• [Data excerpts]
↓
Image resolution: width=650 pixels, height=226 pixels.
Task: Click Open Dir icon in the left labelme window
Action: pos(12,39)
↑
↓
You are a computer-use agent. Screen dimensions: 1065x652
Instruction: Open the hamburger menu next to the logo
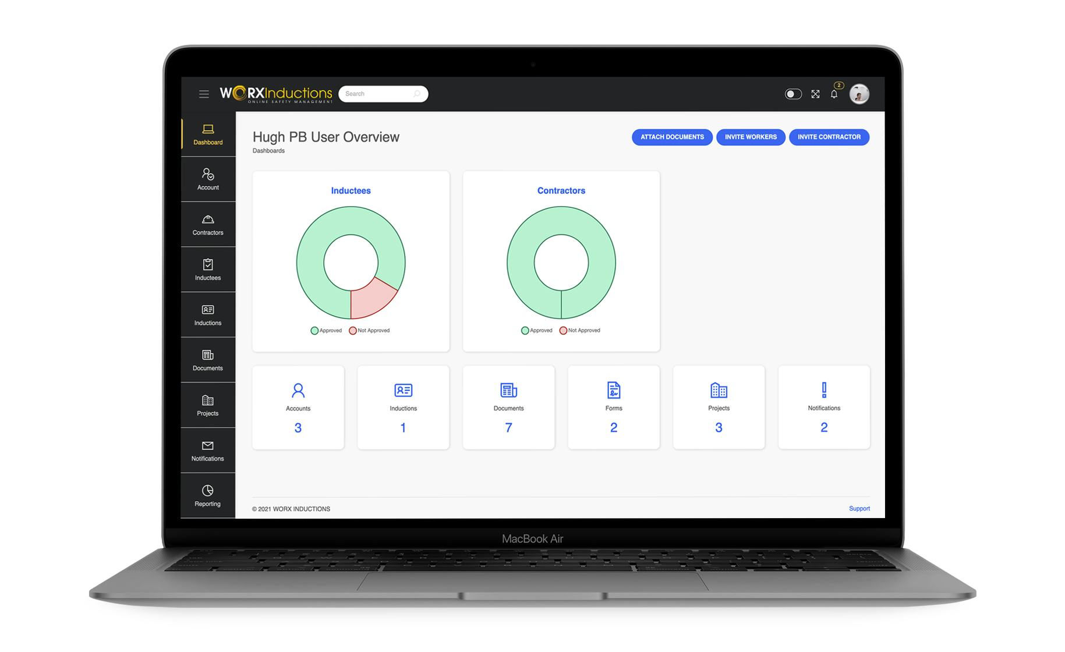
↑
↓
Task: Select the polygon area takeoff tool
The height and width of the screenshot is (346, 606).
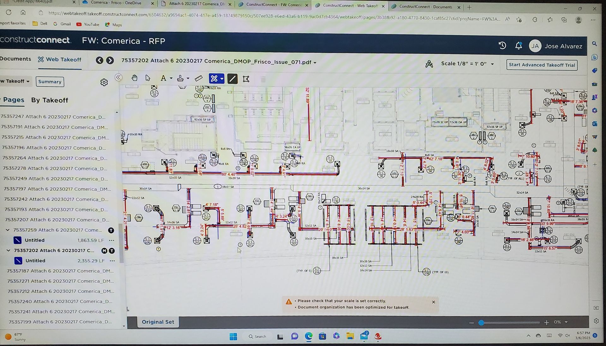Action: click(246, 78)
↑
• [Exercise]
Taking the entries above, print exactly the lines starting at the line with "You are a computer-use" and ending at the line with "Instruction: Open the", both included.

• [Result]
You are a computer-use agent. Screen dimensions: 1065x652
Instruction: Open the hamburger menu next to the logo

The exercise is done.